In fact, there is hardly a modern thinker who does not agree that government, organized
authority, or the State, is necessary only to maintain or protect property and monopoly. It
has proven efficient in that function only.
Even George Bernard Shaw, who hopes for the miraculous from the State under
Fabianism, nevertheless admits that "it is at present a huge machine for robbing and
slave-driving of the poor by brute force." This being the case, it is hard to see why the
clever prefacer wishes to uphold the State after poverty shall have ceased to exist.
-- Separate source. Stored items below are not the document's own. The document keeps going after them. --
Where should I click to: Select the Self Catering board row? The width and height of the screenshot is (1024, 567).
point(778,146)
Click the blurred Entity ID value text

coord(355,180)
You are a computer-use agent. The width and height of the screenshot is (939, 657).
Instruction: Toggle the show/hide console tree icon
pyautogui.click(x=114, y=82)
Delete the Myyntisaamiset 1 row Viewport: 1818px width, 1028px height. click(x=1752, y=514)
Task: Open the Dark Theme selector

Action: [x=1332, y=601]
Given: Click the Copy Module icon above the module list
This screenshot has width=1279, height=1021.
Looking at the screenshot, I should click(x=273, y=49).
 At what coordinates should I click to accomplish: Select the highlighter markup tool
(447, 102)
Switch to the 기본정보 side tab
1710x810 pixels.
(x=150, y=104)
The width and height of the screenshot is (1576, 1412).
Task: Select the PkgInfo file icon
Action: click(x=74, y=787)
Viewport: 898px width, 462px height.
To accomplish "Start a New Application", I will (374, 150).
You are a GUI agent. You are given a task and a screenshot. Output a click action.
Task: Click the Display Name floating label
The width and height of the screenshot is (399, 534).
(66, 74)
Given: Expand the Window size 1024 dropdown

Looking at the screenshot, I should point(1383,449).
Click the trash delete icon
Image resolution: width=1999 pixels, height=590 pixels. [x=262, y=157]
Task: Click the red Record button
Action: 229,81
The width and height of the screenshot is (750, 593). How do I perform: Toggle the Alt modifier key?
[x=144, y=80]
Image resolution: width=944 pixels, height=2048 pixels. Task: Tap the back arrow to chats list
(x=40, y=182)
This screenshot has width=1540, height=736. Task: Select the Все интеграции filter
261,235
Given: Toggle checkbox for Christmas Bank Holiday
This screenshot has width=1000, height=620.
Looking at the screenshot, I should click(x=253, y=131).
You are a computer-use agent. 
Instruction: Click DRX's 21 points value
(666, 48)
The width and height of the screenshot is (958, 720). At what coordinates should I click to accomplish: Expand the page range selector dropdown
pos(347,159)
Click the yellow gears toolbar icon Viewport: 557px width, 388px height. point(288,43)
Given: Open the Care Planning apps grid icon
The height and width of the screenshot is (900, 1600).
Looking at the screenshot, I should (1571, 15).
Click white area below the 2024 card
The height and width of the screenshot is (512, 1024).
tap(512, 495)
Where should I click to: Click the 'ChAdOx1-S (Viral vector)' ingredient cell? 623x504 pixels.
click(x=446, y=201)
Unfortunately, there are still a number of people who continue in the fatal belief that
government rests on natural laws, that it maintains social order and harmony, that it diminishes
crime, and that it prevents the lazy man from fleecing his fellows. I shall therefore examine these
contentions.
A natural law is that factor in man which asserts itself freely and spontaneously without any
external force, in harmony with the requirements of nature. For instance, the demand for nutrition,
for sex gratification, for light, air, and exercise, is a natural law. But its expression needs not the
machinery of government, needs not the club, the gun, the handcuff, or the prison. To obey such
laws, if we may call it obedience, requires only spontaneity and free opportunity. That
governments do not maintain themselves through such harmonious factors is proven by the
terrible array of violence, force, and coercion all governments use in order to live. Thus
Blackstone is right when he says, "Human laws are invalid, because they are contrary to the
laws of nature."
Unless it be the order of Warsaw after the slaughter of thousands of people, it is difficult to
ascribe to governments any capacity for order or social harmony. Order derived through
submission and maintained by terror is not much of a safe guaranty; yet that is the only
"order" that governments have ever maintained. True social harmony grows naturally
out of solidarity of interests. In a society where those who always work never have anything,
while those who never work enjoy everything, solidarity of interests is non-existent; hence social
harmony is but a myth. The only way organized authority meets this grave situation is by
extending still greater privileges to those who have already monopolized the earth, and by still
further enslaving the disinherited masses. Thus the entire arsenal of government--laws, police,
soldiers, the courts, legislatures, prisons,--is strenuously engaged in "harmonizing"
the most antagonistic elements in society.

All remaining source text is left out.